Search code examples
prometheusprometheus-pushgateway

How to set a retention time for Pushgateway for metrics to expire?


I'm using Pushgateway with Prometheus and everything is OK but after a couple of weeks Pushgateway collapses ... giving it a look there are tons of metrics that are not used anymore and delete them manually is practically impossible ... so ->

There is a way to expire Pushgateway metrics with a TTL or some other retention settings like by size or by time ? ... or maybe both ?

NOTE: I read at the mailing list of Prometheus a lot of people requiring something like this from one year ago or more ... and the only answer so far is -> this is not the Promethean way to do it ... really ? ... common, if this is a real pain for a lot of people maybe there should be a better way (even if it's not the Promethean way)


Solution

  • Supposing you want to remove the metrics related to a group when they become too old (for a given definition of too old), you have the metric push_time_seconds which is automatically defined by the pushgateway.
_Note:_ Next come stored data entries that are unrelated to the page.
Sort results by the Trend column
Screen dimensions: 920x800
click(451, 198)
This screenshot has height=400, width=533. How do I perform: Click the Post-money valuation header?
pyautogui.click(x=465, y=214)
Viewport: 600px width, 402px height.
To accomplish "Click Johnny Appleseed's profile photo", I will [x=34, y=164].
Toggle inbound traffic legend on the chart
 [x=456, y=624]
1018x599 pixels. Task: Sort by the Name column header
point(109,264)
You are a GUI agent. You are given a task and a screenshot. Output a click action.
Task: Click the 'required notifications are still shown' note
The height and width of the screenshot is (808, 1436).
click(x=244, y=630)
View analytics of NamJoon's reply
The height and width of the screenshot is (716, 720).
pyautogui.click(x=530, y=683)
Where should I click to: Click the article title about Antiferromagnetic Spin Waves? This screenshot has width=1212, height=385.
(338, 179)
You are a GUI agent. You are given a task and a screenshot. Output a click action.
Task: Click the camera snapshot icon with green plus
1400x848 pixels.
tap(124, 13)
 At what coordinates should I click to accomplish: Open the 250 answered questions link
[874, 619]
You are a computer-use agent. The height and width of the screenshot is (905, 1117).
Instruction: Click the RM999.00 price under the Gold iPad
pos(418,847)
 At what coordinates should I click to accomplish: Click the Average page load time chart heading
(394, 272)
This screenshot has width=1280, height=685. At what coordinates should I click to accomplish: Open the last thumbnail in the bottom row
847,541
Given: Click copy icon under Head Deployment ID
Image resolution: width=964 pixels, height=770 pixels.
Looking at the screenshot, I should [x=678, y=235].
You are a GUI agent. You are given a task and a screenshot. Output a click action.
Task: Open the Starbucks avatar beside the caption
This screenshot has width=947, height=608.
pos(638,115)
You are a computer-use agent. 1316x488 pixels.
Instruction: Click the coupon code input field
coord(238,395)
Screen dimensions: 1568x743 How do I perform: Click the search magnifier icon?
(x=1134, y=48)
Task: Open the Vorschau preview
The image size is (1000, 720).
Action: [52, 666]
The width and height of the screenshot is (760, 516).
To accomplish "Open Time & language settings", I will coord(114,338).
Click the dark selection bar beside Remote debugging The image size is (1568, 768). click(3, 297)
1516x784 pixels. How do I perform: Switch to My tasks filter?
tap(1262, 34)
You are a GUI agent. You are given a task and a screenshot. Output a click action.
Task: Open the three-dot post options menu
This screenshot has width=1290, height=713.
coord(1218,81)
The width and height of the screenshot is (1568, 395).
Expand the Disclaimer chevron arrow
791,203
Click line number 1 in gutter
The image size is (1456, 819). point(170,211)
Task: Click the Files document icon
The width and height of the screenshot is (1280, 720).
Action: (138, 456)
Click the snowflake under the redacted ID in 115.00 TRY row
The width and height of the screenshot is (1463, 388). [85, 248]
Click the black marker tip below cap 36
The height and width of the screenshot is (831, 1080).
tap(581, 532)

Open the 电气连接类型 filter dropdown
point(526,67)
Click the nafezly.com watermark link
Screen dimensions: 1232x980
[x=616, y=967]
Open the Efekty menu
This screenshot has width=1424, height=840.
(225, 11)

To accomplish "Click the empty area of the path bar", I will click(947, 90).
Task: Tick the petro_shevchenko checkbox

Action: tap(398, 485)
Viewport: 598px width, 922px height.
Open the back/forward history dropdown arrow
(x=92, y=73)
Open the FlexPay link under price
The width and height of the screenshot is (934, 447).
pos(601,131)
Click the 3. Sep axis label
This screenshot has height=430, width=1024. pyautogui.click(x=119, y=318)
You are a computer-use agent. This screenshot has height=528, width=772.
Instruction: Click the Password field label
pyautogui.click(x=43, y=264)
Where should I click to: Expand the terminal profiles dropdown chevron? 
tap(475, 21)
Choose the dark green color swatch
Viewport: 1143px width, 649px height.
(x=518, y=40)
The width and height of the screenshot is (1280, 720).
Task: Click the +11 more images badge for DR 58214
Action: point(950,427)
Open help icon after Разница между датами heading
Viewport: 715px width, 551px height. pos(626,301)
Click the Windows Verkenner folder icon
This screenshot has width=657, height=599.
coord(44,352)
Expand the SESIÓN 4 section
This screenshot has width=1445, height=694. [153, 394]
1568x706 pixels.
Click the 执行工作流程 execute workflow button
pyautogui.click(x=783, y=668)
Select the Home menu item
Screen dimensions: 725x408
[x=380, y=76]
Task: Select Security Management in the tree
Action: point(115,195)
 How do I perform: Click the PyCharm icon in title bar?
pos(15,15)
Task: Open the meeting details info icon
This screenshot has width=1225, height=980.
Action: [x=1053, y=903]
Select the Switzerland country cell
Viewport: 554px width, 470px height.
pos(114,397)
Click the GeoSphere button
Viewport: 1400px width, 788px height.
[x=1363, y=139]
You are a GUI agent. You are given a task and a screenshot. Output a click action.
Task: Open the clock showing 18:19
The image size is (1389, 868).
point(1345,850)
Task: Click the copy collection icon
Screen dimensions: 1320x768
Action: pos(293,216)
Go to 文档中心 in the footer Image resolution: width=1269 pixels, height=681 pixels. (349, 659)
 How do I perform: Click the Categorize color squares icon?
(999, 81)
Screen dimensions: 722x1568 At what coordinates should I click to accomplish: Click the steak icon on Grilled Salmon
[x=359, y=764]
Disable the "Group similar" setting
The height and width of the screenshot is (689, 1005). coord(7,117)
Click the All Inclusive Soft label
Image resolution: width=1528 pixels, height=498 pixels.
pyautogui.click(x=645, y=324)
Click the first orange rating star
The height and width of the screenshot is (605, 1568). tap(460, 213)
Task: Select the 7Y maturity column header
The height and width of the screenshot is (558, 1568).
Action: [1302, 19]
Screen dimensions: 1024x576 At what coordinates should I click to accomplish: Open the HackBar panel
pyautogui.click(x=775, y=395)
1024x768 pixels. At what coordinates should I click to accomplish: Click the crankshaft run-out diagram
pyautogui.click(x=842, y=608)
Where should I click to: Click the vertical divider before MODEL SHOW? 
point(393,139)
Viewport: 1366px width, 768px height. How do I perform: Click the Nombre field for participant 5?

    push_time_seconds{instance="foo",job="bar",try="longtime"} 1.598280005888635e+09
    

    With this information, you can write a script that request/grab this metric and identify the old group of data ({instance="foo",job="bar",try="longtime"}) with the value. The API let you remove of metrics related to your old data:

     curl -X DELETE http://pushgateway:9091/metrics/job/bar/instance/foo/try/longtime
    

    This can be done in a few lines of bash script or python.